## Wat te doen
(A) Neem uit de gekozen tekst letterlijk alles over vanaf "De stelling dat" tot en met "motiveringsgebrek is dan ook geen sprake.".
(B) Hoe oud is de minderjarige zoon van belanghebbende volgens de gekozen tekst?
(C) Som alle stellingen van belanghebbende op die de rechtbank in de gekozen tekst verwerpt.

## Gekozen tekst
......

De rechtbank verwerpt het betoog dat verweerder nader onderzoek had moeten doen naar de gestelde bijzondere omstandigheden van belanghebbende. Volgens vaste rechtspraak van de CRvB [4] moet een aanvrager in het algemeen de feiten en omstandigheden aannemelijk maken die nopen tot inwilliging van die aanvraag. In dat kader dient de aanvrager de nodige duidelijkheid te verschaffen en volledige opening van zaken te geven. Vervolgens is het aan de bijstandverlenende instantie om in het kader van de onderzoeksplicht deze inlichtingen op juistheid en volledigheid te controleren. Gezien de gedingstukken heeft verweerder de door belanghebbende feiten en omstandigheden en de stukken die ten behoeve van hem zijn overgelegd onderzocht en in de bestreden besluitvorming betrokken. Van het gestelde zorgvuldigheidsgebrek is dan ook geen sprake.
5.5.
De stelling dat de bestreden besluitvorming ontoereikend is gemotiveerd, verwerpt de rechtbank. Verweerder heeft naar aanleiding van de door belanghebbende naar voren gebrachte feiten en omstandigheden toereikend onderzoek gedaan en draagkrachtig gemotiveerd waarom de aanvraag van belanghebbende niet ingewilligd wordt. Van het gestelde motiveringsgebrek is dan ook geen sprake.
5.6.
Van strijd met het uit artikel 8 van het Europees Verdrag tot bescherming van de rechten van de mens en de fundamentele vrijheden (EVRM) voortvloeiende recht op gezinsleven is naar het oordeel van de rechtbank niet gebleken. De uitoefening van het recht op privé- en gezinsleven van belanghebbende wordt op zich niet belemmerd door de weigering om bijzondere bijstand te verlenen. [5] De enkele stelling dat het voor belanghebbende onmogelijk is om op een kamer het privé- en gezinsleven met zijn kinderen voort te zetten dan wel op te bouwen leidt de rechtbank niet tot een ander oordeel. Hierbij is van belang dat geen concrete feiten en omstandigheden zijn gesteld op grond waarvan moet worden geconcludeerd dat door de één kamer-behuizing de normale ontwikkeling van het privé- en gezinsleven van belanghebbende met zijn kinderen onmogelijk wordt gemaakt dan wel ernstig wordt aangetast. Uit de dossierstukken en het verhandelde ter zitting is gebleken dat belanghebbende twee volwassen kinderen en een minderjarige zoon van 13 jaar heeft die belanghebbende weliswaar bezoeken maar die niet bij belanghebbende wonen. Naar het oordeel van de rechtbank is dat onvoldoende om aan te nemen dat het privé- en gezinsleven van belanghebbende zodanig ernstig wordt aangetast dat op verweerder een positieve verplichting tot toekenning van bijzondere bijstand voor inrichtingskosten rust.

......

## Records uit dataset

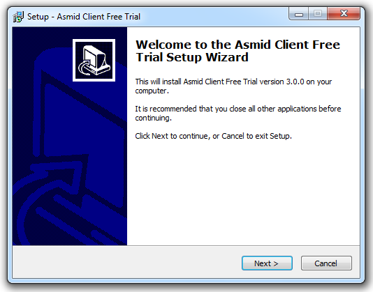Cancel the Asmid Client setup
This screenshot has width=373, height=292.
click(326, 263)
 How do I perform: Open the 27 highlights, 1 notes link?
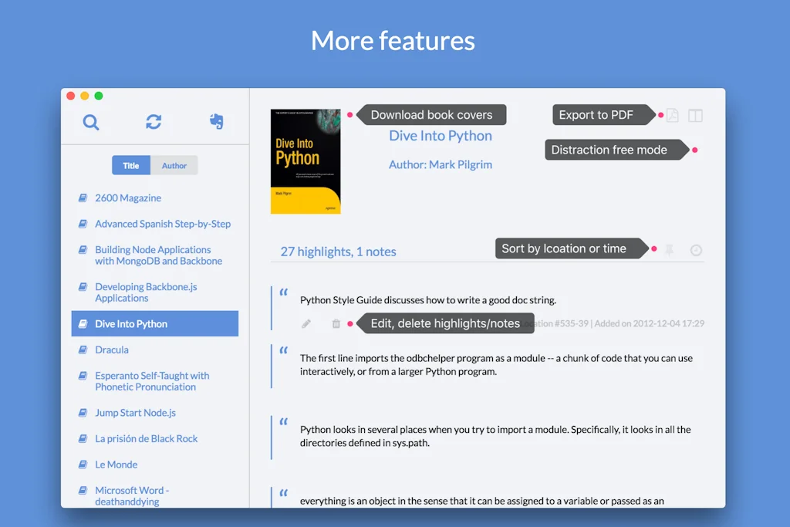(337, 252)
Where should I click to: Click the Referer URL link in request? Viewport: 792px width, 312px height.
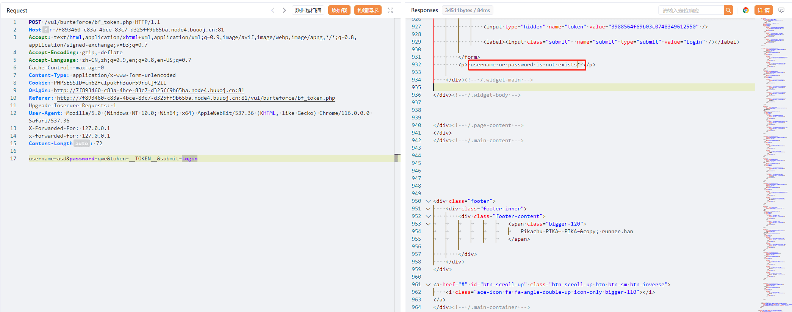pos(196,98)
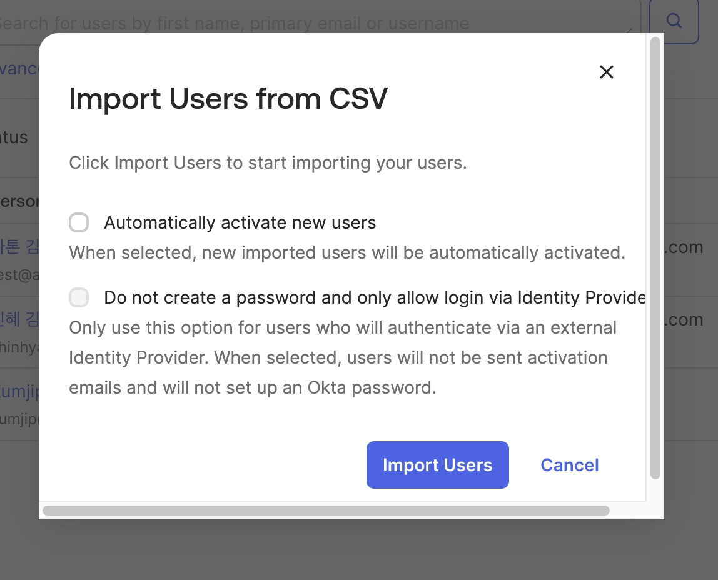718x580 pixels.
Task: Click the Person column header behind dialog
Action: [19, 202]
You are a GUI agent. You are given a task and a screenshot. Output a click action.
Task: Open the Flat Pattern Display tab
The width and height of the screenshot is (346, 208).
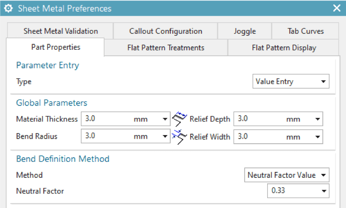coord(284,48)
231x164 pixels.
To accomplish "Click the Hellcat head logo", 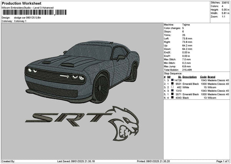I will [125, 123].
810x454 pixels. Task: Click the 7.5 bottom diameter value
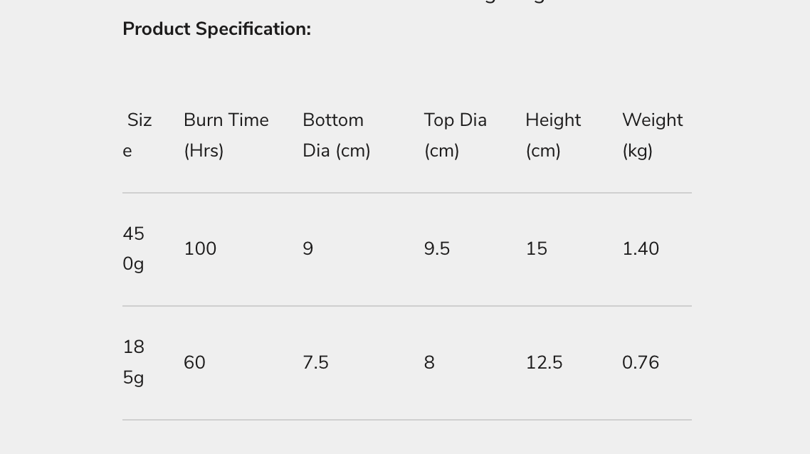315,363
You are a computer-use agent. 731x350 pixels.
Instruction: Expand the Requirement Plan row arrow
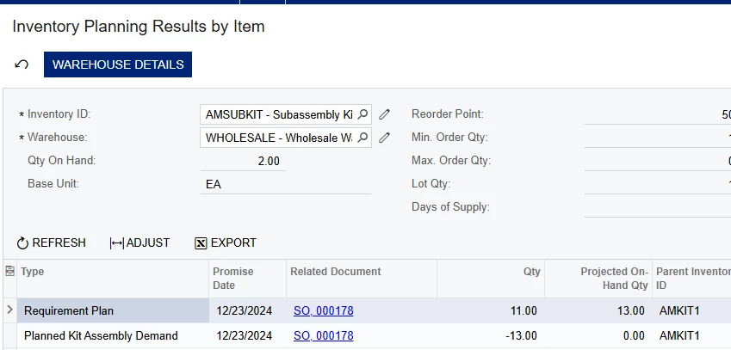pos(9,310)
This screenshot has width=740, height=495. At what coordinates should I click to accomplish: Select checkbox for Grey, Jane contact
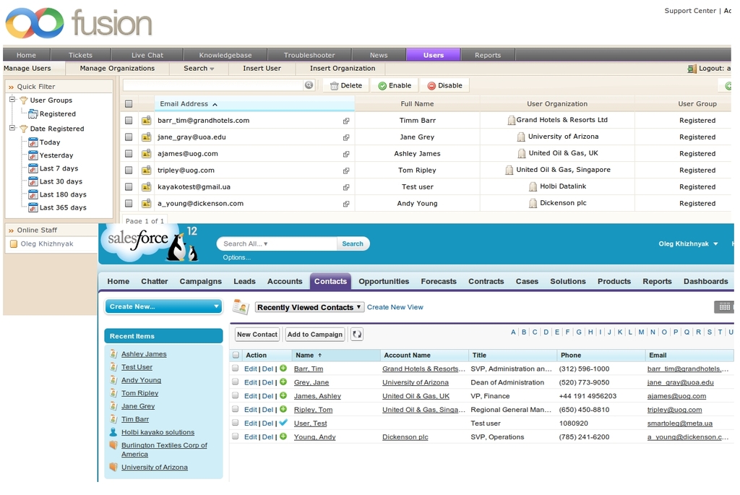235,382
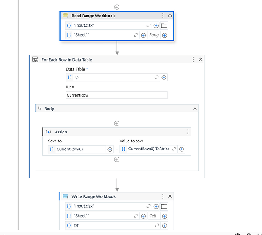Collapse the Write Range Workbook activity
Image resolution: width=262 pixels, height=235 pixels.
tap(170, 196)
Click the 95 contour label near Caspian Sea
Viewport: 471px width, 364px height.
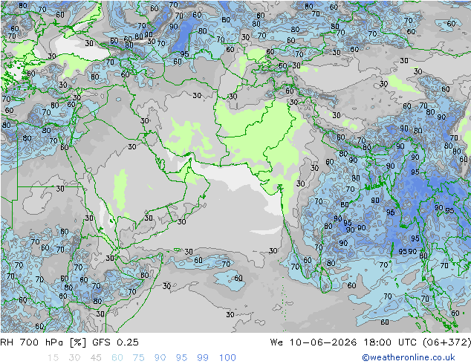click(x=184, y=54)
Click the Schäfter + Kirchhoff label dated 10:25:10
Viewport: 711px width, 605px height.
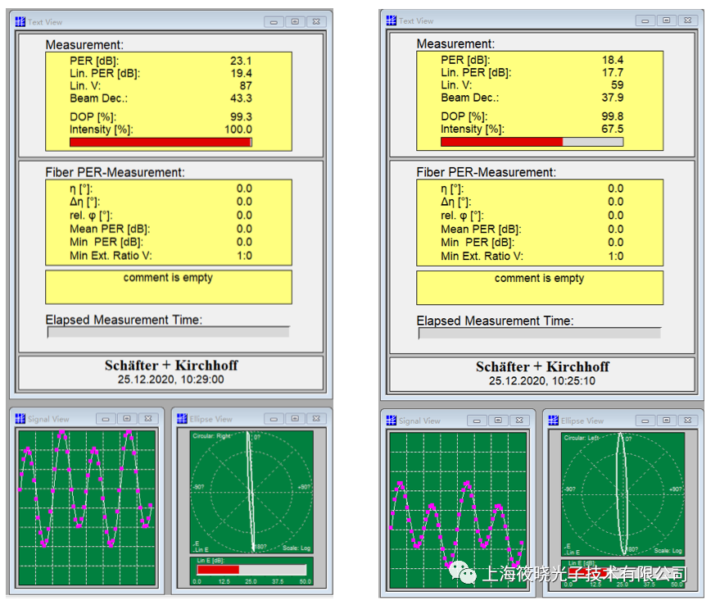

......

## Geschreven antwoorden
(A)
De stelling dat de bestreden besluitvorming ontoereikend is gemotiveerd, verwerpt de rechtbank. Verweerder heeft naar aanleiding van de door belanghebbende naar voren gebrachte feiten en omstandigheden toereikend onderzoek gedaan en draagkrachtig gemotiveerd waarom de aanvraag van belanghebbende niet ingewilligd wordt. Van het gestelde motiveringsgebrek is dan ook geen sprake.

(B) 13 jaar.

(C)
- Dat verweerder nader onderzoek had moeten doen naar de gestelde bijzondere omstandigheden van belanghebbende.
- Dat de bestreden besluitvorming ontoereikend is gemotiveerd.
- Dat er strijd is met het recht op gezinsleven uit artikel 8 van het EVRM.